- _EXERCISE DIRECTIONS_
A line below contains "Open the Actions List hamburger icon", and a later one contains "The width and". Repeat both, with every line between them, exactly.

- _RECORD EXCERPTS_
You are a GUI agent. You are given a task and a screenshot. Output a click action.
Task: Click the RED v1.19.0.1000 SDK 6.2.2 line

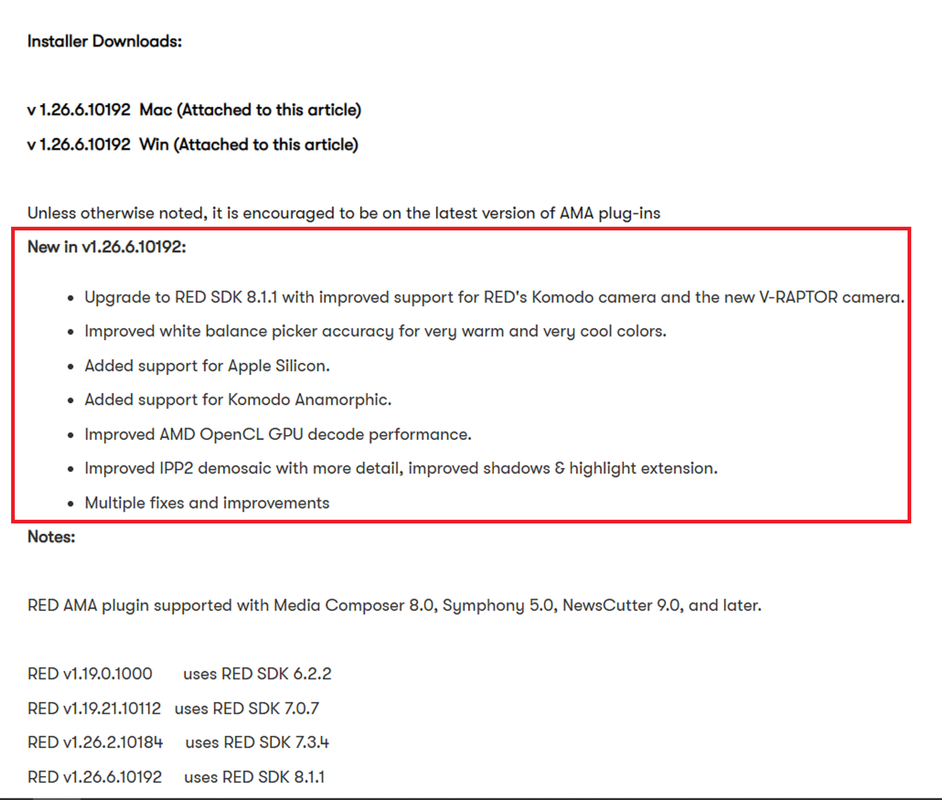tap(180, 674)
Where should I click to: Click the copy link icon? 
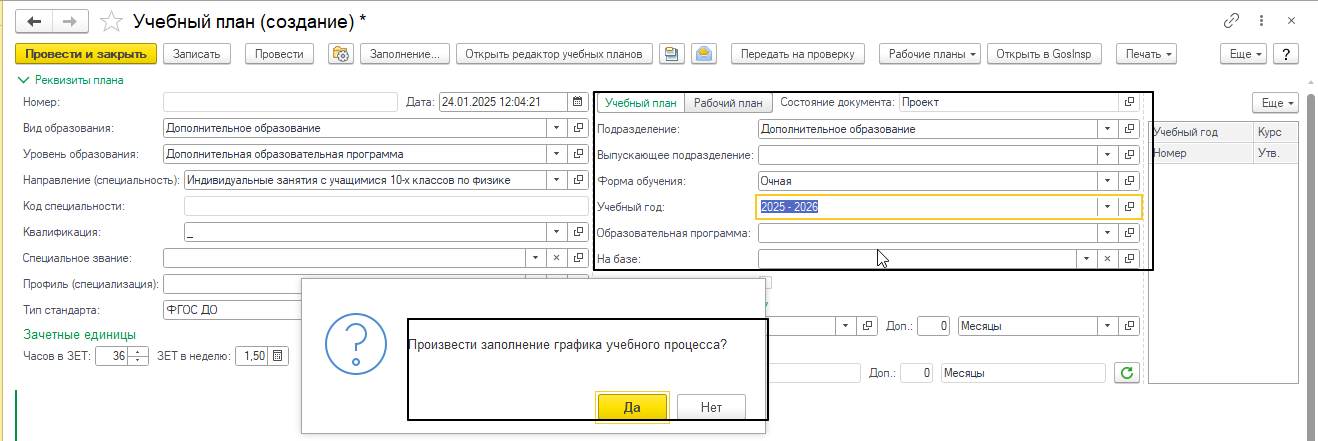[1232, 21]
* * *
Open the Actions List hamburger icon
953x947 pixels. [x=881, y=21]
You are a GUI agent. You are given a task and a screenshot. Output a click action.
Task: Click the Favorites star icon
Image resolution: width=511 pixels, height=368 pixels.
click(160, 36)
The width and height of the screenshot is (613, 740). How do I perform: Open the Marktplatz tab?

- _SOLUTION TO THE PROBLEM_
Open the Actions List hamburger icon
953x947 pixels. [x=881, y=21]
You are a GUI agent. You are given a task and a screenshot. Output a click action.
Task: Click the Favorites star icon
Image resolution: width=511 pixels, height=368 pixels.
click(160, 36)
The width and height of the screenshot is (613, 740). How do I perform: Open the Marktplatz tab?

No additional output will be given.